§ **Texto para leer**:

<<<<

Rafael Arias Carrión

Ermanno Olmi: el tiempo y el trabajo
(Página Abierta, 193, junio de 2008)

«Si una persona, cada día, exactamente a la misma hora, hiciera la misma cosa, como un ritual, inmutable, sistemático, cada día a la misma hora, el mundo cambiaría». Sacrificio (Andrei Tarkovski, 1986).

            Para este mes de mayo estaba previsto el estreno en España –pero ha vuelto a retrasarse, cosas de la distribución– de la última película del desconocido cineasta italiano, de 76 años, Ermanno Olmi, Cien clavos, que supone, en palabras de su director, «su retirada del cine de ficción para volver a los proyectos documentales».
Resulta difícil explicar la obra de un cineasta como Ermanno Olmi, pero si tuviera que elegir la película más representativa del director nacido en Bérgamo en 1931, sería el documental Artigiani veneti (1983). En él rinde un sincero homenaje a los artesanos –herreros, vidrieros, marmolistas, restauradores... hasta más de cincuenta oficios aparecen– como parte fundamental de las grandes obras de arte que pueblan la ciudad de Venecia. Y él mismo se incluye dentro de esos artesanos, al ejercer el trabajo más manual del proceso de creación de una película, que es el de montador, papel que se reserva para, en un ejercicio de montaje admirable, formar parte de esos buenos oficios manuales.

>>>>

§ **Datos proporcionados**:

<<<<

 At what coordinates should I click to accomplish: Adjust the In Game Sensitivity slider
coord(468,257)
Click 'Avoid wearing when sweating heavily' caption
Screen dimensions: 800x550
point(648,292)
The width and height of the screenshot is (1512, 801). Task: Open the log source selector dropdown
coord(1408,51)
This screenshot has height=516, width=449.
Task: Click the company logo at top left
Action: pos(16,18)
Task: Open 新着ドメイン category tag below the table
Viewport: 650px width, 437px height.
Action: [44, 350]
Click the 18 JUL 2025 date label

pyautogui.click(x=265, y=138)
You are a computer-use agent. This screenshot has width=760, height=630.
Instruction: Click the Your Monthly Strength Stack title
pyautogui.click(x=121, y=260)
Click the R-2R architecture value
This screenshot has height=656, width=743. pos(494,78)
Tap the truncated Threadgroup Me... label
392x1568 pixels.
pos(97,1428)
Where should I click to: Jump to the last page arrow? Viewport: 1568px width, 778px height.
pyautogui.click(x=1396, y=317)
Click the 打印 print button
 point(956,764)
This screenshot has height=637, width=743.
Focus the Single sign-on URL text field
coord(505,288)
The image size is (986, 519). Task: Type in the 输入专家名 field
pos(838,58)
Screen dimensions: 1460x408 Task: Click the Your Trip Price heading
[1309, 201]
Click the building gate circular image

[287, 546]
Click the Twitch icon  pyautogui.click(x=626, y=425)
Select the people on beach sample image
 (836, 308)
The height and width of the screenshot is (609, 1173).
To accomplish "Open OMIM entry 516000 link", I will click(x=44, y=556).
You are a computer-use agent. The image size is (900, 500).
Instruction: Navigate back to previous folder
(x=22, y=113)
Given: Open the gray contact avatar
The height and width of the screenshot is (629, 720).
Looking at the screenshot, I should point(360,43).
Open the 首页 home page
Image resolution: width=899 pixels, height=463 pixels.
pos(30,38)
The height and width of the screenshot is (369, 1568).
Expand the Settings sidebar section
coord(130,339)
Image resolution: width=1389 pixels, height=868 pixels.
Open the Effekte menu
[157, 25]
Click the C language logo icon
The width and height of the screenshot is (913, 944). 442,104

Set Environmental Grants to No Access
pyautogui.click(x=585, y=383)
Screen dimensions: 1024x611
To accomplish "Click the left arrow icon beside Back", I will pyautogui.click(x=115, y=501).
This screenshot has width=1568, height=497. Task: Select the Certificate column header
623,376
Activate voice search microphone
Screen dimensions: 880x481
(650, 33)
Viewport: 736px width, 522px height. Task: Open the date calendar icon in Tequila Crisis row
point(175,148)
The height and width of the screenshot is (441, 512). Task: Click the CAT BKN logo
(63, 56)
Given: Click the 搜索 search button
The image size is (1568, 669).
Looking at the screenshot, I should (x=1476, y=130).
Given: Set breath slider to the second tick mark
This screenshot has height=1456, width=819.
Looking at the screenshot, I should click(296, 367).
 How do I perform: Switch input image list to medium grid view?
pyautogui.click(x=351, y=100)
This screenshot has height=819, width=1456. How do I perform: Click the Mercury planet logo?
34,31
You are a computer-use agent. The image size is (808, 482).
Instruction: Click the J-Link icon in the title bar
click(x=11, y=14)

>>>>

§ **Qué harás**: Escribe la continuación del artículo sobre Ermanno Olmi a partir de su última frase. Los datos no tienen ningún papel en esto.

§ **La respuesta**:
            En España sólo se han estrenado seis de sus largometrajes: El empleo (1961), Un cierto día (1968), El árbol de los zuecos (1978), Larga vida a la señora (1987), La leyenda del santo bebedor (1988) y El oficio de las armas (2001)..., a la espera de que se estrene Cien clavos (2007), de entre una filmografía de sesenta películas, de las cuales cerca de un tercio son largometrajes de los que esencialmente se denominan “de ficción”. Aun así, Ermanno Olmi es un director bastante bien valorado, a pesar de que la mayoría de sus películas sean aparentemente desconocidas.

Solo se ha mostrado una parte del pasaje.